A practice tied to a larger purpose, demonstrated by leaders consistently and reinforced effectively becomes part of the culture eventually.
- Culture requires buy-in. If the past executions of that solution had sent fear psychosis across the organization, the acceptance will not be high. If that was the case, plan and involve better next time.
- Communicate how past implementations helped the employees, clients, and organization. Capture employees’ feedback and success stories upon the execution. Share those success stories in the Org newsletter. Let the idea of being associated with Cognitive automation become a matter of pride for your employees. When people start taking pride in a practice in an organization and start raving about it, it starts cultural precedence. When employees talk about the impact, the appeal is higher.
- Use that automation solution for new bids – The fear factor of current staff losing jobs will get dispelled
- Implement that automation solution where people could make errors. People don’t complain about the sound from the ATM when they forget to pick their debit cards. A solution that protects them from trouble will be welcomed. Remember ‘Perception is the reality for the perceiver’
- Conduct webinars on how that automation solution is helping other organizations and your competitors. People will begin to understand that they will have to adapt sooner or later.
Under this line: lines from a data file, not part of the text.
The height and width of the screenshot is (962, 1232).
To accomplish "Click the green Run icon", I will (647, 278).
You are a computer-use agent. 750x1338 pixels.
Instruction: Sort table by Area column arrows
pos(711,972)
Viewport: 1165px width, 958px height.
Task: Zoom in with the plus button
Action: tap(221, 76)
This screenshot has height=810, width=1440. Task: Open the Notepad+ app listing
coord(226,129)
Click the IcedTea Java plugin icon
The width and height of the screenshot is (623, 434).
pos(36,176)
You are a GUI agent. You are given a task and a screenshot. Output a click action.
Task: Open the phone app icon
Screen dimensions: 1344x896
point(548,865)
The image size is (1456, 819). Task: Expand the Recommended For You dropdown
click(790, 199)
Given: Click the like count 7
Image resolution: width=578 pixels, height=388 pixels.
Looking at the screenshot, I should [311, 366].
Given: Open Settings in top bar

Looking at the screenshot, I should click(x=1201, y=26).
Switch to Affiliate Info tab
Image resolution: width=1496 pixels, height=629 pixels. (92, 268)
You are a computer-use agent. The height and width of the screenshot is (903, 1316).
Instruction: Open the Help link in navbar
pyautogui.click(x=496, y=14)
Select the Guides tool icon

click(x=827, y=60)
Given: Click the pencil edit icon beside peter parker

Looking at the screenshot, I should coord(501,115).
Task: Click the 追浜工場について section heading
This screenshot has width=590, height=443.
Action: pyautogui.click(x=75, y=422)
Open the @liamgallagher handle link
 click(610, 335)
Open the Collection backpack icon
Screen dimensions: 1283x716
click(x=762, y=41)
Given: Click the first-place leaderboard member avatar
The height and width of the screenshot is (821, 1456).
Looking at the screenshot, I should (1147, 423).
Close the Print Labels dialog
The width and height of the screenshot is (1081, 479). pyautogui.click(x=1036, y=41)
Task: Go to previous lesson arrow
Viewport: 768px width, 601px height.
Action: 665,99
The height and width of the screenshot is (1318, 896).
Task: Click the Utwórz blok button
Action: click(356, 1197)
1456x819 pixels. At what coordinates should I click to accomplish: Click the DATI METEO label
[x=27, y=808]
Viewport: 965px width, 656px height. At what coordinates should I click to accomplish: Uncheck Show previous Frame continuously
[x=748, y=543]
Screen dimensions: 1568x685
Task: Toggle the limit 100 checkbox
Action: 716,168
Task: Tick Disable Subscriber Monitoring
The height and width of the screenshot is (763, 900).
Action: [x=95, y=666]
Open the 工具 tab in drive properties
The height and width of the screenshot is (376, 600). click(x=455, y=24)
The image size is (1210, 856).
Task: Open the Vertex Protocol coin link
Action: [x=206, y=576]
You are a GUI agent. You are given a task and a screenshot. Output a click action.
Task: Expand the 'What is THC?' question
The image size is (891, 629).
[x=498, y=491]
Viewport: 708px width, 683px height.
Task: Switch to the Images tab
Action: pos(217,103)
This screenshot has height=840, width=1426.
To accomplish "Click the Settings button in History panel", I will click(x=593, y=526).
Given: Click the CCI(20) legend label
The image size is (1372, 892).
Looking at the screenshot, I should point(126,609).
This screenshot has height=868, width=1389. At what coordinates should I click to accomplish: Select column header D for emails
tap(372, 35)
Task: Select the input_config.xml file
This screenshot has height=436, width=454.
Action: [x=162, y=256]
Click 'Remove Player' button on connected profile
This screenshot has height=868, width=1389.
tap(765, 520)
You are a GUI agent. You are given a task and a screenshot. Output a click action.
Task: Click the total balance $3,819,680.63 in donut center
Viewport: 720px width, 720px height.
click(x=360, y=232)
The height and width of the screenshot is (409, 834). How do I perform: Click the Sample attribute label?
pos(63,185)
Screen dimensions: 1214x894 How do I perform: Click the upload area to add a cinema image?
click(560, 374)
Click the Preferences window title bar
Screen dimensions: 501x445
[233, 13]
- We cannot use the word ‘culture’ unless the expected behavior is all-pervasive. A recent Harvard Business Review survey revealed that 49% have experienced collaboration as a challenge to digital transformation. Implementation in one department or silos across a business won’t work – change needs to reflect the entire organization. So, find areas across your organization to implement.
Lastly, if you are part of the leadership team, please keep realistic expectations on the results and higher expectations on learning from failures. For new-age automation solutions, the Mantra is ‘Fail Fast, Learn Fast’. I recommend that you read ‘Uplifting Service’ by Ron Kaufman, the Global Guru#1. I wish you the best toward championing a culture that widens profits and employees’ smiles.